_YOUR OBJECTIVE_: Bring together all lines of the material below that contain the string "Chrome".

_RECORDS SHOWN_:
========================================================================
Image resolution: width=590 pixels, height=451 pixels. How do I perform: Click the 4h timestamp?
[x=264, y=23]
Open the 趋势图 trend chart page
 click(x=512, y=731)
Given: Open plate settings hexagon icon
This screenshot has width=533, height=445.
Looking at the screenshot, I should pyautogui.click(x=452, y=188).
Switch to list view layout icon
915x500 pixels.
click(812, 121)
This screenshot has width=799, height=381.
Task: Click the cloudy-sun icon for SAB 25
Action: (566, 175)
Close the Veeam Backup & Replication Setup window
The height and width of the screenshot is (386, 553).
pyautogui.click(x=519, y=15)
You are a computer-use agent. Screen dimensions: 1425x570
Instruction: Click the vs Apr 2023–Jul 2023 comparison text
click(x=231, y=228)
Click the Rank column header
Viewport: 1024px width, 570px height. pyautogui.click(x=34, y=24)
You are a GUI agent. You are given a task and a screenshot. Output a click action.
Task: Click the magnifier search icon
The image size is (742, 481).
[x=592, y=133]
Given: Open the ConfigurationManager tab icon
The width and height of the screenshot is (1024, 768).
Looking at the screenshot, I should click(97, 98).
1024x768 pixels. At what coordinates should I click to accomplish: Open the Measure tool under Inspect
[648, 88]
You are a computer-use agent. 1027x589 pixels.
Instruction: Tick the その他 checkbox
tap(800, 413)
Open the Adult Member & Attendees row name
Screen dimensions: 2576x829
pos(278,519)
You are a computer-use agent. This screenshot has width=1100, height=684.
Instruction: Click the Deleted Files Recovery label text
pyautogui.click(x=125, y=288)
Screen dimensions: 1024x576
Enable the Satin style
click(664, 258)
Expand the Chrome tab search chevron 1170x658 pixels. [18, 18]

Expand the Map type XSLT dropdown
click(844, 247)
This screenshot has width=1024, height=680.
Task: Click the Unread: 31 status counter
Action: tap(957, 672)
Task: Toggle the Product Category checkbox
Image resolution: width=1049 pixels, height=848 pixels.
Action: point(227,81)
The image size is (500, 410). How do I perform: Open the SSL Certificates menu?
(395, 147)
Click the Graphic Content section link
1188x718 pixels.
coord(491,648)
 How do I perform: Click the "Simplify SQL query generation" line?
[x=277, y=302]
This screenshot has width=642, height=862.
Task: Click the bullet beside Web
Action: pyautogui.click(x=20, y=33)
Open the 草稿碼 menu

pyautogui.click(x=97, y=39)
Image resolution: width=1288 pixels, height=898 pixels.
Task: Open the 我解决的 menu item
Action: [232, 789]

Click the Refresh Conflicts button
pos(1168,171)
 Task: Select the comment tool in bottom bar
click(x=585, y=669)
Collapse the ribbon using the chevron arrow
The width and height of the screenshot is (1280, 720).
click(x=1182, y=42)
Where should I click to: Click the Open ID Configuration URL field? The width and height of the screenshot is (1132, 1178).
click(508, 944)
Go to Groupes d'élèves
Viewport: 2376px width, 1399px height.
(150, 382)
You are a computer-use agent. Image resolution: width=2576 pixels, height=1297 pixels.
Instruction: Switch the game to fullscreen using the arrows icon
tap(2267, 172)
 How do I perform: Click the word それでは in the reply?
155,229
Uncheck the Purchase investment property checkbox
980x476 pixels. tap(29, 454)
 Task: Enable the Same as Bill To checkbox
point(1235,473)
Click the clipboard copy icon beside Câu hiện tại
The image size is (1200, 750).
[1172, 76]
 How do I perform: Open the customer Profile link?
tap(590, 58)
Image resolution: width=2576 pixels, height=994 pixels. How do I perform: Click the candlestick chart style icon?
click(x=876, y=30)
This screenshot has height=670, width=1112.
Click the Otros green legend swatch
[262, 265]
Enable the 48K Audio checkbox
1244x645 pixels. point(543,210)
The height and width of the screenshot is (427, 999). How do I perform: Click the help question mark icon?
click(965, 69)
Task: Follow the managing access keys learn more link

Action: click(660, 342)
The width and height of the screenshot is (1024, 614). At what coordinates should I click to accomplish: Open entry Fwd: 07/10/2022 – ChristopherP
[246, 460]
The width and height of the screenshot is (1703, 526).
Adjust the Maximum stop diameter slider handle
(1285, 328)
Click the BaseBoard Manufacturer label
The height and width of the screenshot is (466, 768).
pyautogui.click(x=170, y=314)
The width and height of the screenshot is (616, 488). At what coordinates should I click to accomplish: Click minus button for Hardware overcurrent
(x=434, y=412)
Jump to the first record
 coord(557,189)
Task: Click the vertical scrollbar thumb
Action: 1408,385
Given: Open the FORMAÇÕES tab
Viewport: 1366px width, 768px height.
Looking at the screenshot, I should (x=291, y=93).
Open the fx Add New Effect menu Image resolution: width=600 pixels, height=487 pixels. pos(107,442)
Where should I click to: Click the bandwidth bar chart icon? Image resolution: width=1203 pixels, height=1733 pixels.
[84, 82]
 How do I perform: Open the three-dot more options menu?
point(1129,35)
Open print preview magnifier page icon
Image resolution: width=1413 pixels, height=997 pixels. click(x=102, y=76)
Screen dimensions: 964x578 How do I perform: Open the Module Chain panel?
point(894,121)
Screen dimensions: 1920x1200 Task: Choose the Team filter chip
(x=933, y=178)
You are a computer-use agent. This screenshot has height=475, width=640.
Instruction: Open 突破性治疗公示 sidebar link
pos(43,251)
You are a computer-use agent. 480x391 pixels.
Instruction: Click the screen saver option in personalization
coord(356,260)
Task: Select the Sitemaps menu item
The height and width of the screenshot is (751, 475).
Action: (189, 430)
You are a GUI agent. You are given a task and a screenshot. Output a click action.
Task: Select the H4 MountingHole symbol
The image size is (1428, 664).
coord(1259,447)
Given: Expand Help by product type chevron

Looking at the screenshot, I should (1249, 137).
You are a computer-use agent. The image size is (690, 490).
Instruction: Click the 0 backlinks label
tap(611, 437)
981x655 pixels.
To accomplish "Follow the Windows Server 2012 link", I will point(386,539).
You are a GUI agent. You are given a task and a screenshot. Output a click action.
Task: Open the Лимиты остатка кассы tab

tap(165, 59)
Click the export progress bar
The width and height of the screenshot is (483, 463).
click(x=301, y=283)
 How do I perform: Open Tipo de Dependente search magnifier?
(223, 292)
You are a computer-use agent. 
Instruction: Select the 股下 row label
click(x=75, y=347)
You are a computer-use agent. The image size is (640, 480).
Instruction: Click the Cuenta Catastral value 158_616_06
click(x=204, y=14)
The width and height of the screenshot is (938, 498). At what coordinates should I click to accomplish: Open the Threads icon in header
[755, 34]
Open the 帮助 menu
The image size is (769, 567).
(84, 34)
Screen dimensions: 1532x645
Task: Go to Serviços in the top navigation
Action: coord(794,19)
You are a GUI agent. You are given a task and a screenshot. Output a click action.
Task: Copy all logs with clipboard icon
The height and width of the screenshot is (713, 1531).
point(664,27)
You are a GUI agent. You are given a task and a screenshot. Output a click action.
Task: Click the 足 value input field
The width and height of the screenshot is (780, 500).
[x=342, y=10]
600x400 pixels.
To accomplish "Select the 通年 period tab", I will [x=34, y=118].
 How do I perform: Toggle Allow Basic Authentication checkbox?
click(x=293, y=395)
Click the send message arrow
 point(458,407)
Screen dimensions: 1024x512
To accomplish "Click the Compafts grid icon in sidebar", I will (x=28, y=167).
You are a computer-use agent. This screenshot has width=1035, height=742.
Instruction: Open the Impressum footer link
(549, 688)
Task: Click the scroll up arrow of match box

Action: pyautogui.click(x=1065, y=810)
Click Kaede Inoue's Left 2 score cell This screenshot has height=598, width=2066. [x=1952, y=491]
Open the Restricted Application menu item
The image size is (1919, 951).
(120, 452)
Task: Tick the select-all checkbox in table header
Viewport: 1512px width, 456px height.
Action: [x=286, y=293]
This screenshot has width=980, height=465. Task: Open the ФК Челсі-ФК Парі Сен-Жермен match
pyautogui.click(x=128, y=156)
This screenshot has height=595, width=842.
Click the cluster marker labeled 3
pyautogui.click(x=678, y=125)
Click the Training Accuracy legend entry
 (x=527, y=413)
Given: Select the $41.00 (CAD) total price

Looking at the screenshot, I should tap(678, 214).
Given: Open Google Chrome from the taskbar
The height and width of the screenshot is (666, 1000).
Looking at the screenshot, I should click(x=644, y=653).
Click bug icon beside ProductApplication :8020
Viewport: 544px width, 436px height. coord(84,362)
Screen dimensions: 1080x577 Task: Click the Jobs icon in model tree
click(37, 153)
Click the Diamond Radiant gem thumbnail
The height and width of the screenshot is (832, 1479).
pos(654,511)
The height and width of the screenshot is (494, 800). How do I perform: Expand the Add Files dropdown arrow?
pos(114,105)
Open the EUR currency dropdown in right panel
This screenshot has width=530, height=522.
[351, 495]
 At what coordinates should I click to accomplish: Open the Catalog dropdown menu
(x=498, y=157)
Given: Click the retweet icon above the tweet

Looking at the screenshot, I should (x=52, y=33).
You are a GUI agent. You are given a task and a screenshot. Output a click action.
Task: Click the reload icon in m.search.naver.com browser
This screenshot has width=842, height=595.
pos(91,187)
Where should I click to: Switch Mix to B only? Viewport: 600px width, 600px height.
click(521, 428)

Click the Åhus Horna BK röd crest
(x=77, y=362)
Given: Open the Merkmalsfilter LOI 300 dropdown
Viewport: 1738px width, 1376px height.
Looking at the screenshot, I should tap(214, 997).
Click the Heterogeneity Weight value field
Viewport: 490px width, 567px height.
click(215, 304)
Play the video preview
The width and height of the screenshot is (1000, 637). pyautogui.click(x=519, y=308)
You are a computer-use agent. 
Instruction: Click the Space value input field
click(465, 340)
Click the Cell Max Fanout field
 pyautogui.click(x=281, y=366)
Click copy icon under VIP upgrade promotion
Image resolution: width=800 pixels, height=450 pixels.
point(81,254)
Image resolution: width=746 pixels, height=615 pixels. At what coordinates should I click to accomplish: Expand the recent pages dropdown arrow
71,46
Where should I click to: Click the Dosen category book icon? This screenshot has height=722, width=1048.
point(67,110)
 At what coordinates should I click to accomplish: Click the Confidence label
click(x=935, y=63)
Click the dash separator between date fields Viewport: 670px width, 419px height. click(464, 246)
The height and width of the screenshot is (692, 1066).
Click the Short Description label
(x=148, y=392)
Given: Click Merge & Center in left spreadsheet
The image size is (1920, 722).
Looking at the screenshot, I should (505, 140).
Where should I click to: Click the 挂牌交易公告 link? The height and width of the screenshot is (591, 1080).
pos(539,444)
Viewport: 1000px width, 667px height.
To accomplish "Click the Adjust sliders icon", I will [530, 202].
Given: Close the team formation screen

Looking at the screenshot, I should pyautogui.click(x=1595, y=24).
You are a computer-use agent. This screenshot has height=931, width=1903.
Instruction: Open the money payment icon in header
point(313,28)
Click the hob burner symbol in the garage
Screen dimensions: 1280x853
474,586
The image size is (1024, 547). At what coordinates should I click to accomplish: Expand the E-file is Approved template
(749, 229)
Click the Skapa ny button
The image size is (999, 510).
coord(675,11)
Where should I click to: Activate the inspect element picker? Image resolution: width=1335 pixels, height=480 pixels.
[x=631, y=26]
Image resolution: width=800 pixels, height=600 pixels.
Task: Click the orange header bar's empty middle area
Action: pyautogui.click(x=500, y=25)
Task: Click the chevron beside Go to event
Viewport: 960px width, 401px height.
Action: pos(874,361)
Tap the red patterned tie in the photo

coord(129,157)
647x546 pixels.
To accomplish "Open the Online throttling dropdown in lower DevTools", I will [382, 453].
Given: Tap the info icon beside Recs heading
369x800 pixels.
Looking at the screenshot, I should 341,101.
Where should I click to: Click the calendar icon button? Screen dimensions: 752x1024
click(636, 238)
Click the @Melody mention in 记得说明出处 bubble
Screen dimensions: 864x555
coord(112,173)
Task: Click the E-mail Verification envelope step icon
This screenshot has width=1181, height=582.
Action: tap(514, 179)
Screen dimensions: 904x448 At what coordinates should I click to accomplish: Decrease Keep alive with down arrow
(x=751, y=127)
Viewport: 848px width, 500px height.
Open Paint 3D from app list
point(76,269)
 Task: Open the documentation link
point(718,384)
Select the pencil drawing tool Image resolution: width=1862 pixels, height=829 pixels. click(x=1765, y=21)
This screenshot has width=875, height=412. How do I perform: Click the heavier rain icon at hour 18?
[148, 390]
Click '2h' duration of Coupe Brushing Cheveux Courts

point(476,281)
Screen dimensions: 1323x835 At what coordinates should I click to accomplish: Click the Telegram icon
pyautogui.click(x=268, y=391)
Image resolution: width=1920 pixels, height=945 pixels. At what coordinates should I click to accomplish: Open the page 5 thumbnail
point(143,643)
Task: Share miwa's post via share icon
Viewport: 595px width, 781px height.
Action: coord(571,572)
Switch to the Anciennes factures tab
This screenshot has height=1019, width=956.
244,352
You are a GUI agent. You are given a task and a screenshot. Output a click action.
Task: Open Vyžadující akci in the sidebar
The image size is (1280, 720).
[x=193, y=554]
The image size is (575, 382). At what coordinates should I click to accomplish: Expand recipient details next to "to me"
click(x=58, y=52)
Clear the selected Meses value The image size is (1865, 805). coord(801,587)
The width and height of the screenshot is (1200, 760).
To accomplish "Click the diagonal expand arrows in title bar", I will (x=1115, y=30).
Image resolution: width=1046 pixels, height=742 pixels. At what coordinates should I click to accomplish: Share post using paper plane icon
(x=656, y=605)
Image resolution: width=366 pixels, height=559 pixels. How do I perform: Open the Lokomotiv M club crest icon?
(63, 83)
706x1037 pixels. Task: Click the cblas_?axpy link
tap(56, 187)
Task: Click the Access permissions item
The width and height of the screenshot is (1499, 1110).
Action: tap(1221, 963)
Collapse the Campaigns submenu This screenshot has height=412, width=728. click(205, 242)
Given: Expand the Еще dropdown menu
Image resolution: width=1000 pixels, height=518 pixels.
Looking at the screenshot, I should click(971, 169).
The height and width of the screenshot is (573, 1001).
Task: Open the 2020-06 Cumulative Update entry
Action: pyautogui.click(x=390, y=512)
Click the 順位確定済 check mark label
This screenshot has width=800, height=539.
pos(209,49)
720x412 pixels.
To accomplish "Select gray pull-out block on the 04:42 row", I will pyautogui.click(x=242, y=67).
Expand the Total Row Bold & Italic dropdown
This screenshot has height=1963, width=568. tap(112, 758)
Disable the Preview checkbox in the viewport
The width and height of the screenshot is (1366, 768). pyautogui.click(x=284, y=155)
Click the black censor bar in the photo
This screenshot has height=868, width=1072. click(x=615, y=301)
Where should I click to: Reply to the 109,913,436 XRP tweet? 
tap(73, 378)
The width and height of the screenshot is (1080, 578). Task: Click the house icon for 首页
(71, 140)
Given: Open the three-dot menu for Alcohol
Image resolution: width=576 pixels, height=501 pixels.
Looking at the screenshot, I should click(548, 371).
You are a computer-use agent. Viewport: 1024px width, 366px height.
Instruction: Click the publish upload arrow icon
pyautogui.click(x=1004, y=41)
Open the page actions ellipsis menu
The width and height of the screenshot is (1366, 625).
========================================================================
_RESPONSE_:
Expand the Chrome tab search chevron 1170x658 pixels. [18, 18]
Given: Open Google Chrome from the taskbar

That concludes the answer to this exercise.